Psychological research has shown that experts develop routine and automatic cognitive short cuts so as to make their decision-making fast, efficient (and often accurate). Through experience, experts learn what information to use and what information to ignore, which allows their decision making to become more efficient. However, this efficient cognitive system can sometimes filter out important pieces of information incorrectly (such as when a particular case has an abnormal feature or the expert does not have experience of a particular case issue). It can lead to overconfidence, which can make the decision maker less likely to take advice from others. Expertise can be paradoxical in this way. It can lead to an over-reliance in bias.

Judges and other legal experts are therefore not immune to biasResearch has found that the decisions made by magistrates, for example, are more aligned with biased decision-making models than rational decision-making models. Their decisions are inconsistent across their own caseload and inconsistent when compared to the decision-making of other magistrates. If their decisions had been rational, we could expect significantly more consistency.

Judge-only trials are a novel concept in the UK. Shutterstock

Extra-legal factors, even trivial ones such as whether judges have had lunch, have been shown to bias judges’ decisions. And despite their prevalence, judges have rarely been shown to counter rape myths in their courtrooms. Together, the evidence makes clear that there is reasonable doubt as to whether juryless trials will positively influence rape trials.

Flawed pilot

The pilot is also unlikely to give an accurate reflection of what would happen were juries to be removed from rape trials.

Government ministers will review the results of the pilot to see if the conviction rate climbs, which is, in itself a serious problem. Any potential review of judicial decisions by ministers may undermine the independence of the judiciary. Likewise, it may potentially bias (explicitly or implicitly) judges into reaching guilty verdicts during the pilot. This pressure may also lead to an inflation of convictions during the pilot, which may not continue post-pilot once supervision from the executive is removed – hardly ideal conditions for establishing fair legal procedures from the perspective of either the accused or the accuser.

Judges are also likely to be more aware of the low conviction rates in rape trials than jurors, again, leading to a pressure on the decision maker to convict. This pressure or bias would outlive the pilot. Retired judge, Lord Uist, recently made similar warnings.

The change being proposed is a drastic one, yet it is unlikely to benefit anyone. From a complainer’s perspective, it is unlikely that the conviction rates will increase dramatically (due to rape myths influencing the judiciary). If they do, this change will be caused by pressure in the system for an increase in convictions and not due to a more rational or fair evaluation of the evidence from the decision maker.
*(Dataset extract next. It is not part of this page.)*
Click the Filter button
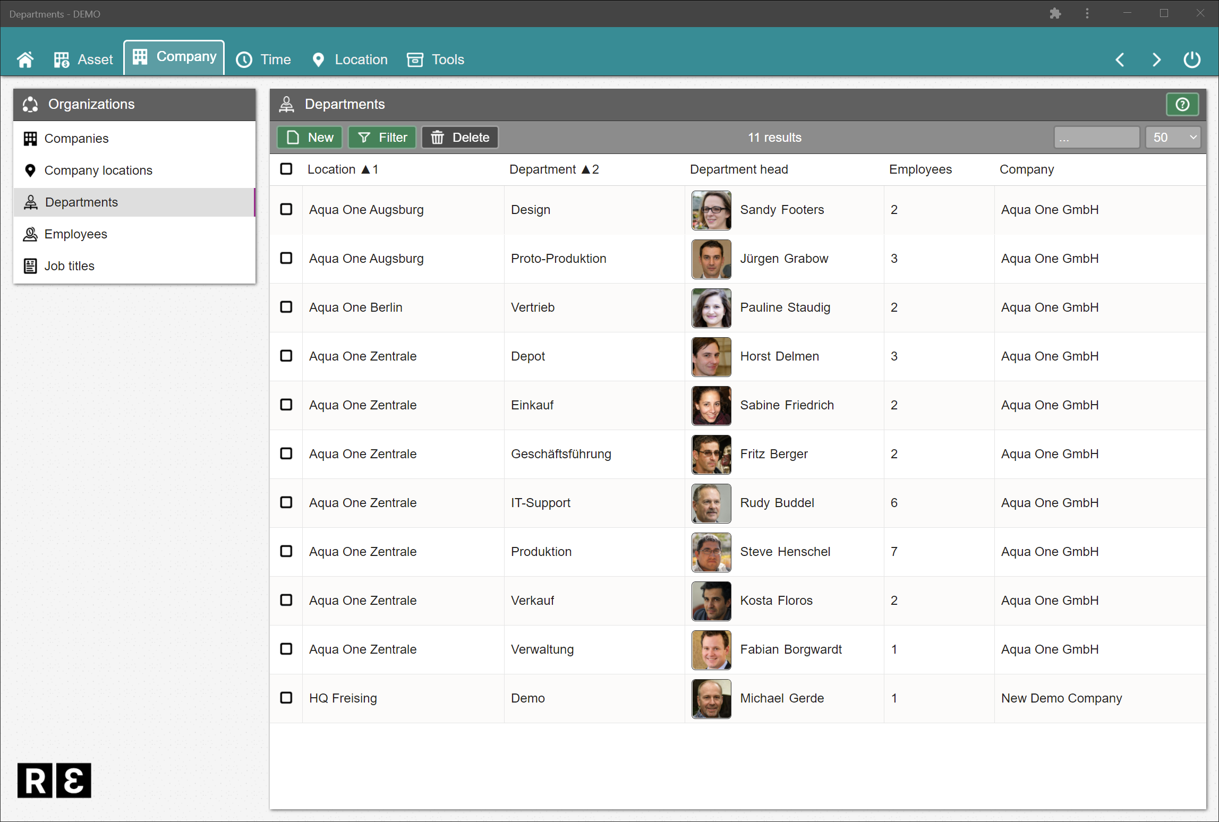Image resolution: width=1219 pixels, height=822 pixels. click(x=382, y=137)
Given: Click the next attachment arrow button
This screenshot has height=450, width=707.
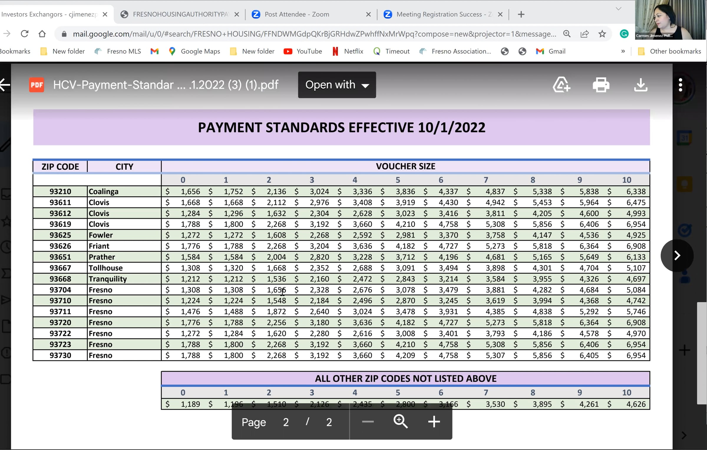Looking at the screenshot, I should 677,255.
The accused, meanwhile, will no longer be judged by a jury of their peers, rather their fate will be made by a legal professional, employed by the state. That means only a certain view of the world will inform the decision that will drastically alter their life, rather than multiple perspective from all avenues of society.

The change may even decrease confidence in the jury system more generally. Why are jurors competent enough to reach verdicts in murder trials but not rape trials, members of the public may ask. Juryless trials in rape cases may be the first step to the removal of jury trials all together.

A jury selection process would be an alternative strategy for increasing convictions in rape trials and for attenuating the role that rape myths play. Jurors who display a tendency towards rape myths would be screened for and removed from the jury pool using scientific measures such as the Illinois Rape Myth Acceptance scale. This would be a sounder approach than removing juries. In combination with this, rape myths can also be targeted by educating both prospective jurors and young people in schools – and even judges – about the dangers of rape myth. Hopefully education would also remove rape myths from society before individuals are selected to be jurors.